Würde ich heute gefragt, eine optimale Redaktion für ein neues Männermagazin aufzustellen, wär das eine elitäre Sache. Es müssten große Fotografen wie Reismann sein, und gute Schreiber mit dem gewissen Spezialwissen mehr. Leute wie Eberhard Lauth, ein Mann mit „Ich-bin-die-Lösung-sag-mir-dein-Problem“-Aura, der simply alles kann und außerdem den richtigen Stil von privater Geschwätzigkeit pflegt, vor Ewigkeiten wusste ich da nur, dass mit seiner Familie daheim alles in bester Ordnung ist, heute weiß ich immerhin, dass mit seiner Familie daheim alles in bester Ordnung ist. Dann bräuchte ich einen echten, mit allen politischen und umweltproblematischen Wassern gewaschenen Intellektuellen, der imstande ist, korrupte Machthaberer argumentativ so aufzumischen, dass sogar eine Leuchte wie ich das versteht – Wunschkandidat also Ex-und-nun-wieder-Neo-Politiker Michel Reimon, es gibt keinen besseren in diesem Land. Die Feh, heute erfolgreiche Betreiberin einer Schreibschule, wäre natürlich als Textchefin gesetzt, das Sprachniveau damit garantiert. Allezeit positive Muskel wie Axel Halbhuber (heute Kurier) wären wünschenswert, weil sie das Redaktionsklima fantastisch bereichern. Als Art-Director bitte Herbert Winkler, ja, den mit dem Wallpaper-Welterfolg. Und wenn ich träumen dürfte, müsste da auch noch so wer wie Monika Bratic (heute NBC Universal) neben mir in der Redaktion sitzen, deren fabulöses Gemüt selbst einen restalkoholisch grauen Morgen in einen guten Morgen verwandeln kann. Das wäre der Kern eines Dreamteams und als solches heute nicht leistbar, aber im Dezember 1999 stand der Großteil von ihnen am Anfang der Karriere, und Mosser schaffte das Kunststück, sie binnen Wochen zu einer Redaktion zu vereinen, die Anfang 2000 die erste Nummer rausstampfte.

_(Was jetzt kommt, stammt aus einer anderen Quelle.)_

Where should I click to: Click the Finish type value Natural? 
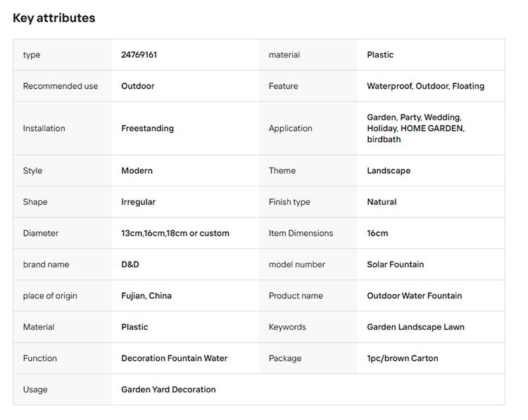(x=382, y=202)
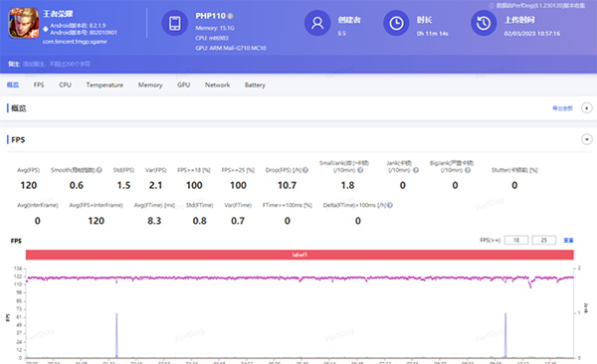The width and height of the screenshot is (597, 364).
Task: Open the Drop(FPS) help icon
Action: (305, 170)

Als Redaktionsraum stand ein Gebäude der alten Heller-Fabrik im zehnten Wiener Gemeindebezirk zur Verfügung, das waren schöne Räume, die im Winter ihre Tücken hatten. Es gab alle paar Stunden mal einen automatischen Heiz-Schub, der die Temperatur kurz auf knapp 40 Grad anhob, ehe sie wieder auf null absackte. „Ich saß dort abwechselnd mit Daunenjacke oder nur T-Shirt“, erinnert Feh. Der junge Reimon war Chef von Dienst und hatte noch einiges zu lernen, etwa dass eine theoretische Deadline von Freitagabend in Wahrheit nur der Morgen des Montags darauf sein kann. Oder dass dumme Scherze am allerletzten Produktionstag zu unterlassen sind. Der 11. September 2001, zum Beispiel, war so ein letzter Produktionstag, als Reimon plötzlich kalauerte: „Hey, da fliegen Flugzeuge in die New Yorker Twin Towers!“ Wer braucht so was? Stell dir vor, du bist mit der Produktion fast fertig, und plötzlich musst du alles umschreiben. Ja, es war ein Fest.

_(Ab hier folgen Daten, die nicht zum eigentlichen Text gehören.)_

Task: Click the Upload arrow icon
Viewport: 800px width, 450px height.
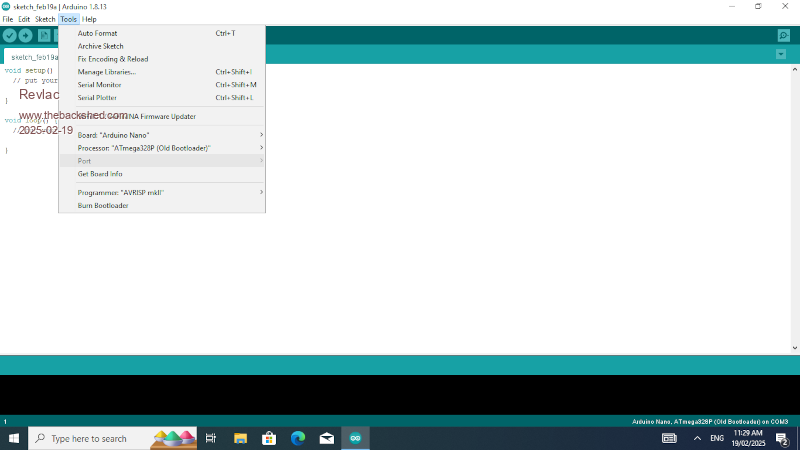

In der ersten Nummer wurde symbolisch Abschied gefeiert – vom verbrauchten Mann der 90er-­Jahre, für den sein Girlfriend nur noch verächtliche Blicke übrig hatte, du kennst den Blick, es ist der Blick, der deinen Hodensack runzlig macht. Dieser Mann bekam den Laufpass. Es war Zeit für einen neuen Mann, jedes moderne Lifestyle-Magazin braucht einen Typen, der symbolisch für die Dekade steht und idealerweise betucht und konsumfreudig ist. Und nach dem Yuppie der 80er und der Postfeministin der 90er-Jahre stellte sich nun der Metrosexuelle ein, der in Österreich selbstverständlich zuerst im WIENER vorgestellt wurde: im Kern ein Hetero, der hohen Wert auf sein Äußeres legt und daher seinen Lifestyle mit Attitüden bereichert, die stereotypisch Homosexuellen zugeschrieben werden. Musterbeispiel: David Beckham. Mode- und Kosmetikindustrie hatten nun jemanden, den sie formidabel ausbeuten konnten. Der Metro war sexuell gesehen weitgehend bedürftig, aber verdammt fesch. Und er trug nicht nur Parfüm, es durfte auch was kosten.

Das war der WIENER der Nullerjahre, ein weitgehend metrosexuell betriebenes Magazin für den Mann mit Wohlfühlbedarf, der guten Lesestoff schätzte. Die Probleme des Online-Publishings waren noch weit weg, zuerst gab sich 2007 noch ein alternder Retro-90er namens Hank Moody (TV-Serie Californication) ein Stelldichein als willkommenes Ventil für Männer, denen die ganze Metrosache am Hintern vorbeiging. Moody stand für jene Männer, die wahrscheinlich nicht in die Geschichtsbücher kommen, aber garantiert in deiner Schwester. Moody war witzig, aber 2008 verging der Welt mit dem großen Crash das Lachen. Die Budgets wurden kürzer, der Ruf „Print ist tot“ wurde laut, die Medienkarten mussten neu gemischt werden.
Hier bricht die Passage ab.